• [SHORT PROBLEM]: Reproduce the data from the line containing "Screen dimensions: 1024x588" through the line containing "Action: 939,42", both included, without the pictures.

• [DATASET ROWS]:

- - -

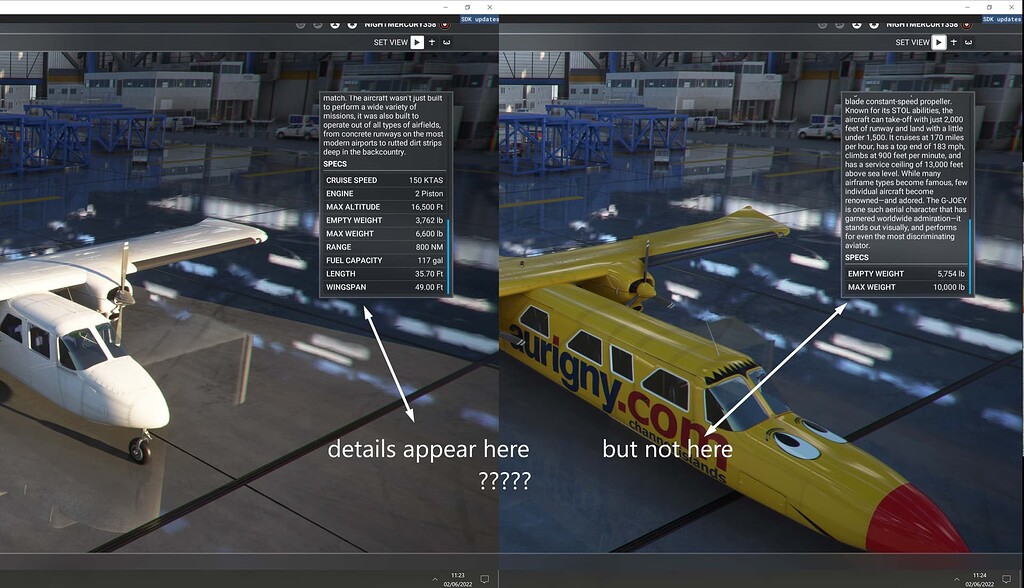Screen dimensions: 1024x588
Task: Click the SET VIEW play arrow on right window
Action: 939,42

- - -

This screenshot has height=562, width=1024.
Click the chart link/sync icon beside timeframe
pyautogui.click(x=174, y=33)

- - -

• [SOLUTION TO THE PROBLEM]:
Screen dimensions: 1024x588
Task: Click the SET VIEW play arrow on right window
Action: 939,42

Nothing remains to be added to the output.